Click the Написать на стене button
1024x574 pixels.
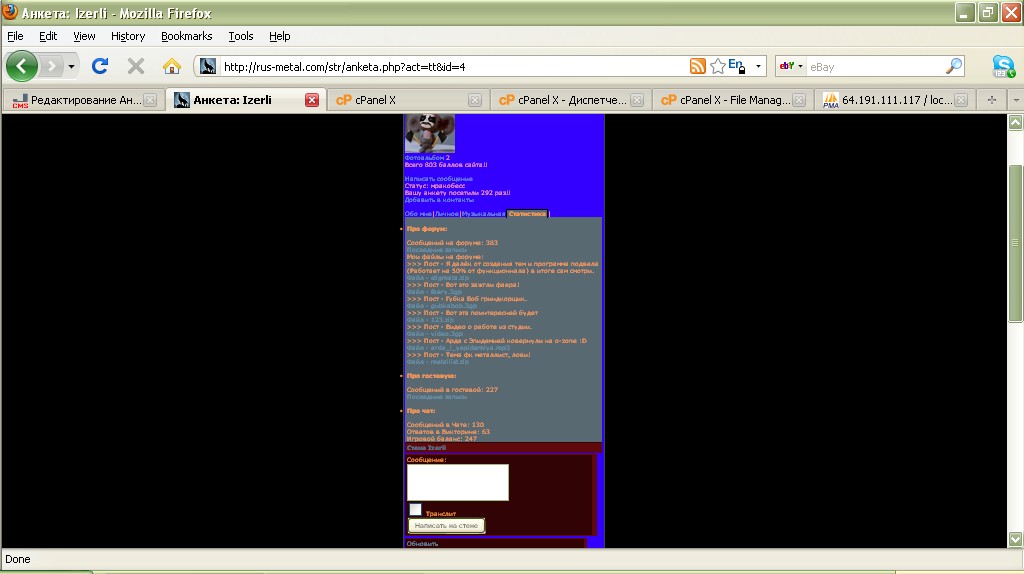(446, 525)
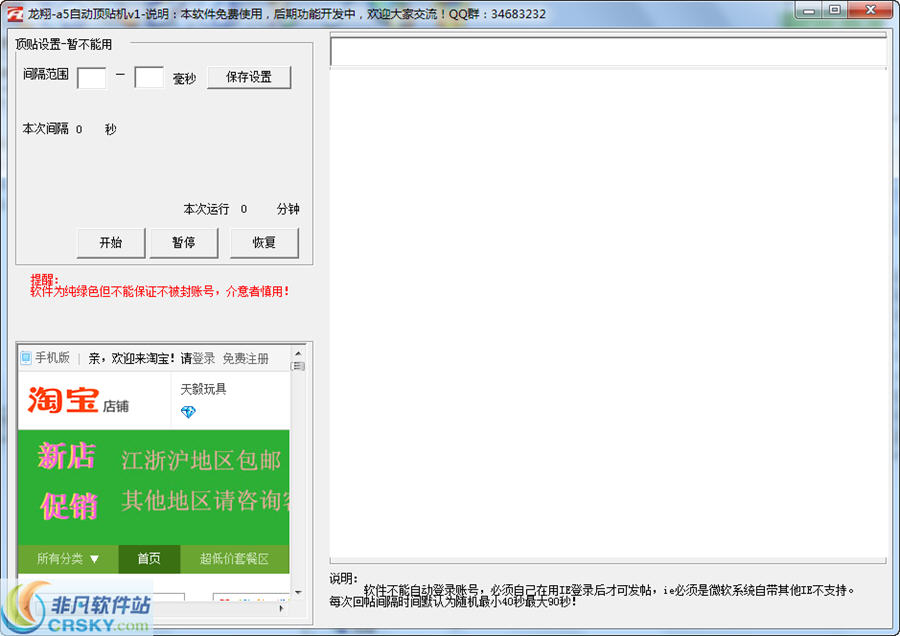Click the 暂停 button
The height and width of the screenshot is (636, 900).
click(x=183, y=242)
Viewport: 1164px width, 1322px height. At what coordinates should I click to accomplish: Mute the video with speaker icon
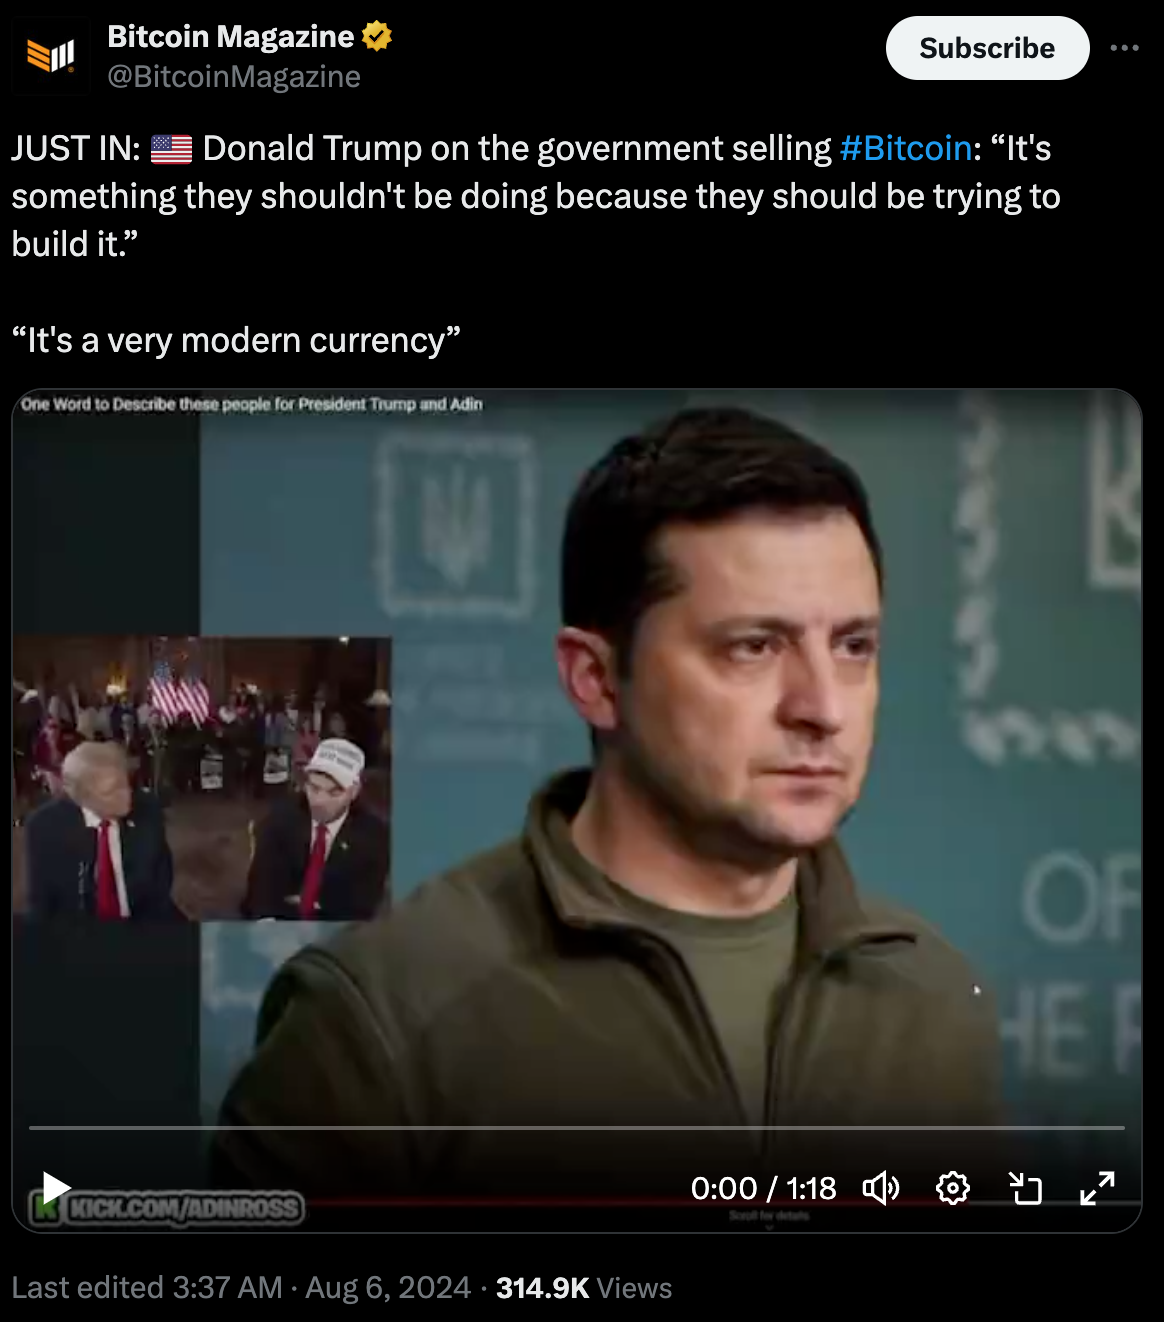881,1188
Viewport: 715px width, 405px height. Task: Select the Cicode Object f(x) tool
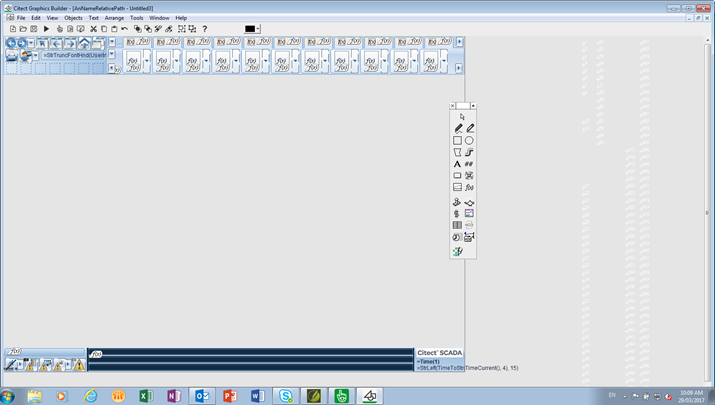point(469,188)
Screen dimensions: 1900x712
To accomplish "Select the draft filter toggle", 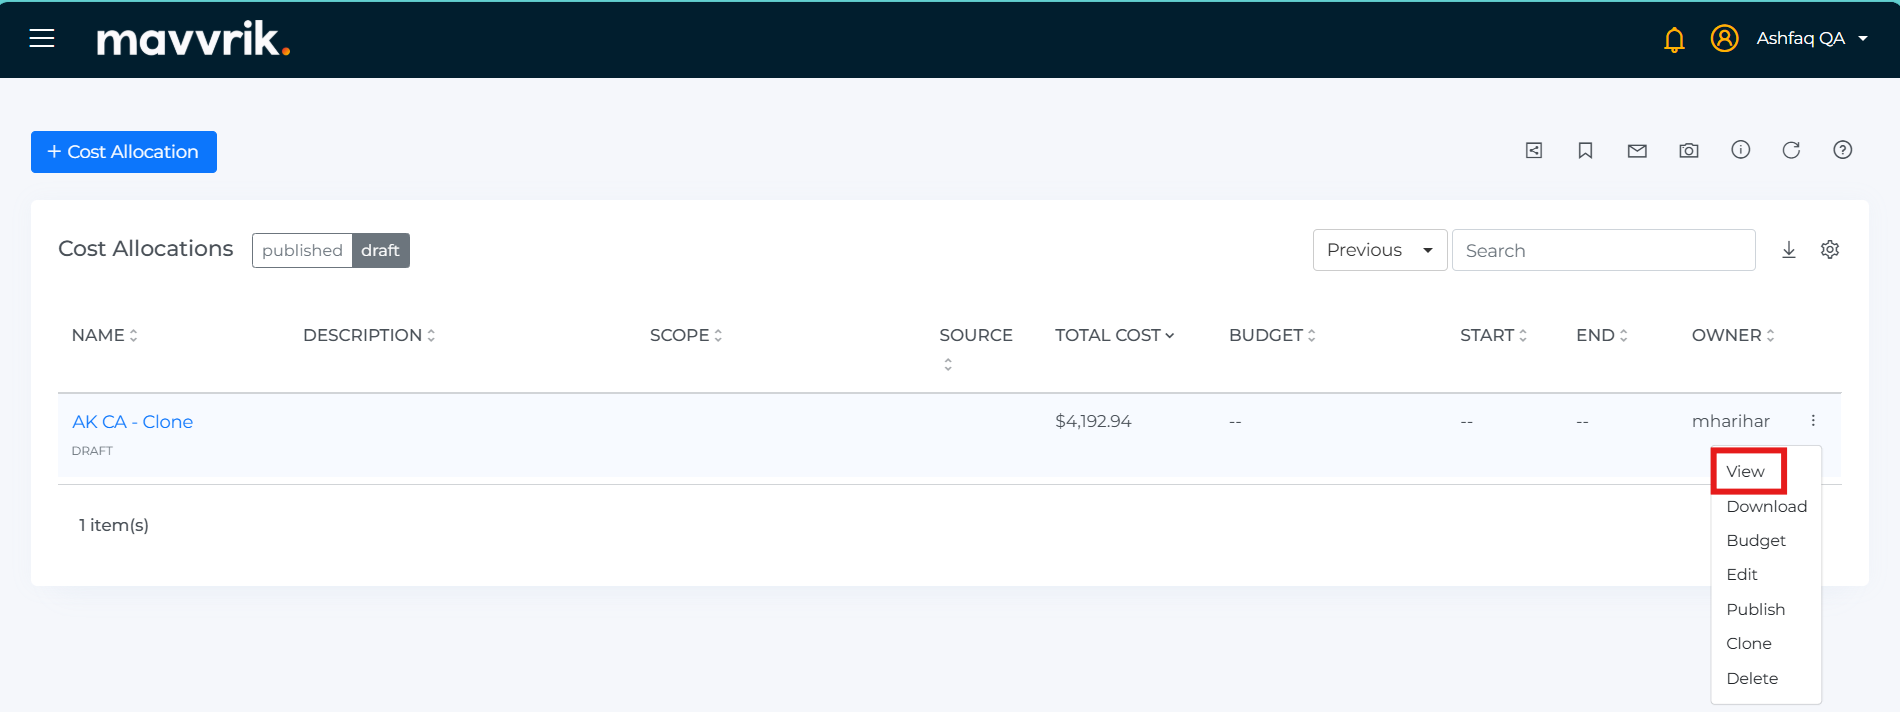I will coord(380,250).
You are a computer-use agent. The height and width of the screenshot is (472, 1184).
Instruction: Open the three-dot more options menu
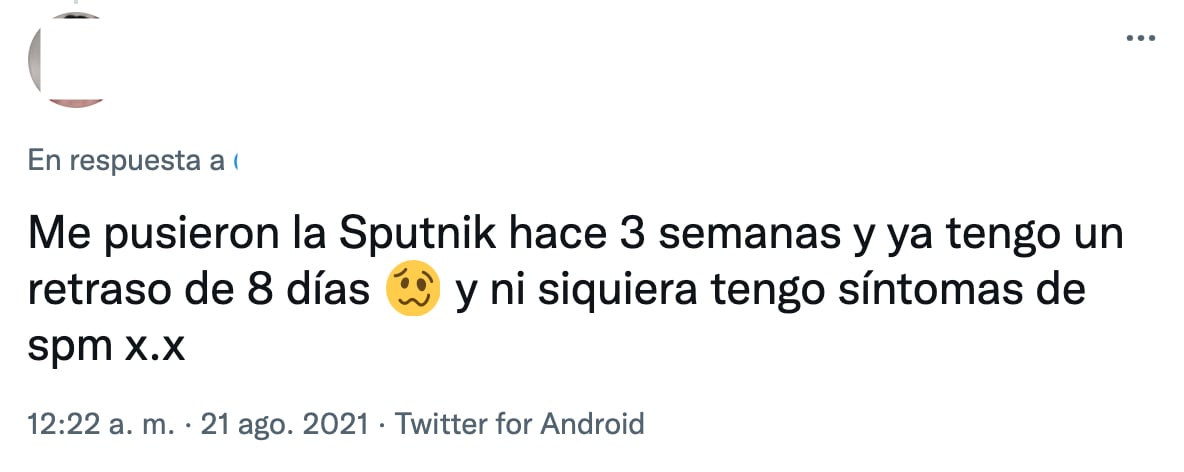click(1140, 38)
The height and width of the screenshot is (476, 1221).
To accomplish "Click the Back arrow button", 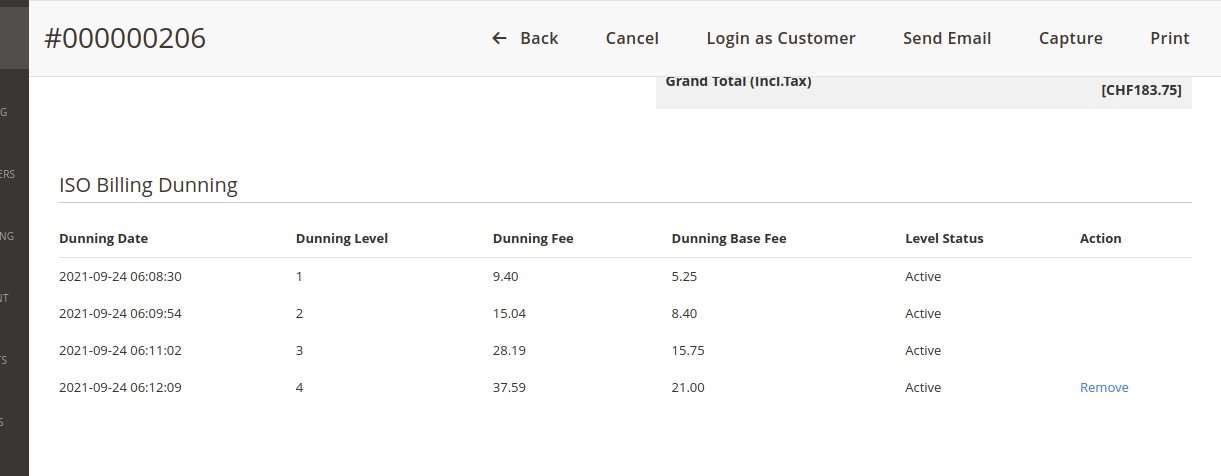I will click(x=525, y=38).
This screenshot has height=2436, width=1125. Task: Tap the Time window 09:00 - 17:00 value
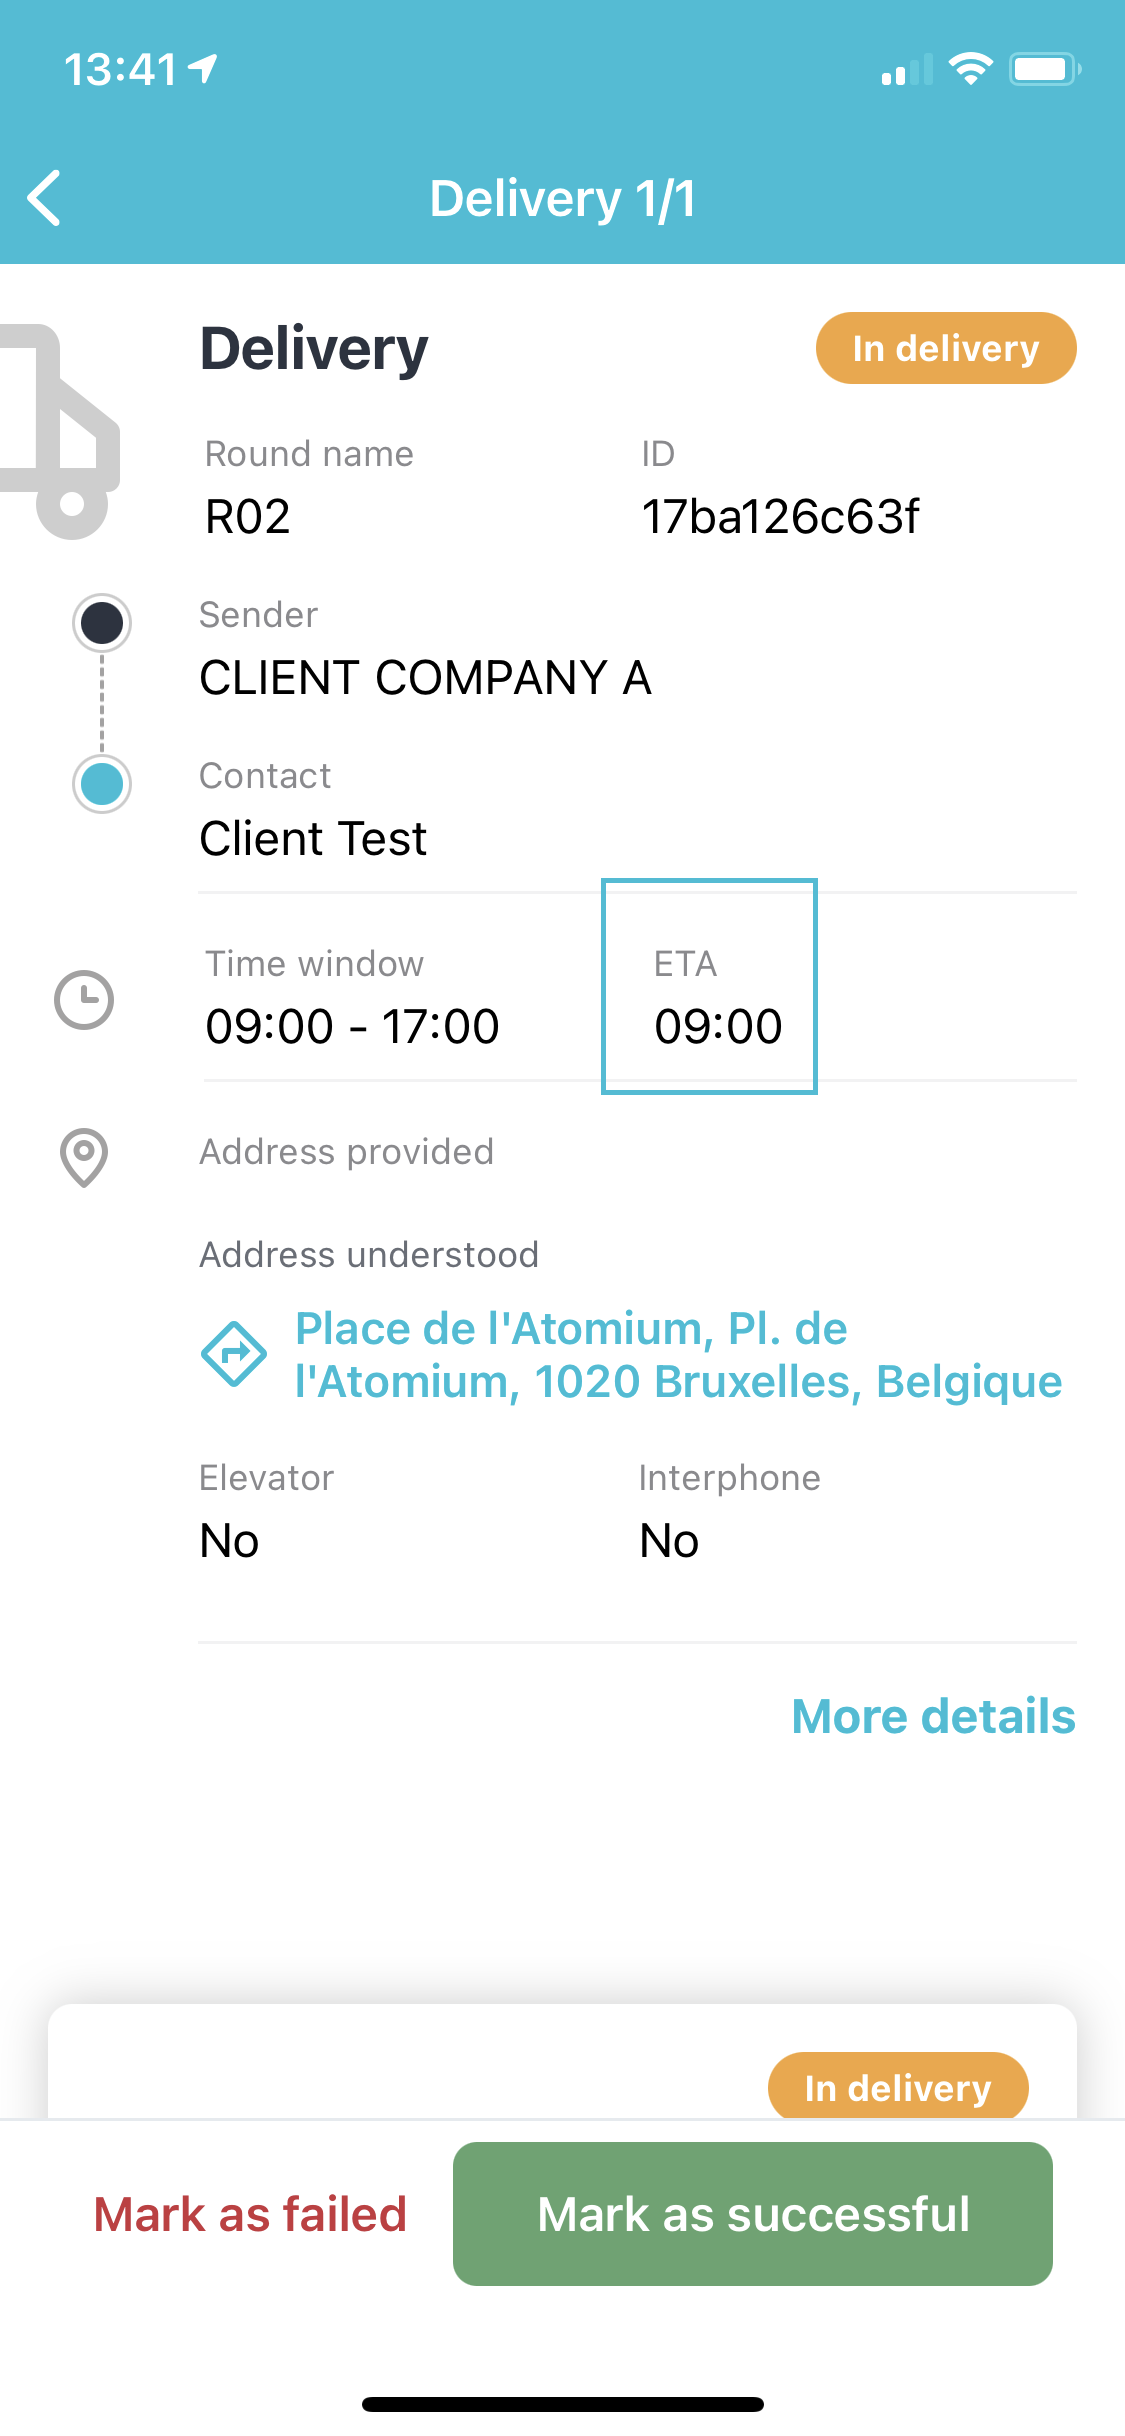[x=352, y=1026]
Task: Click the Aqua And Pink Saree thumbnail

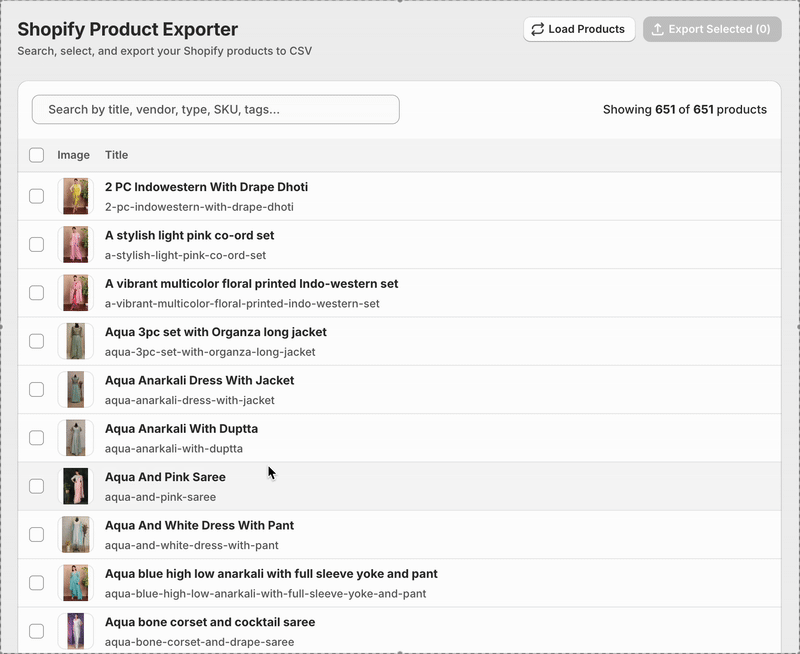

------------------------------------------------------------------------

→ **WORK TASK**:
Print, please, exactly the lines from the one holding "This screenshot has" through the final line of the data, both included, while leaving out each picture.

→ **PROBLEM SOLUTION**:
This screenshot has height=2436, width=1125. Task: Tap the Time window 09:00 - 17:00 value
[x=352, y=1026]
Task: Click the Aqua And Pink Saree thumbnail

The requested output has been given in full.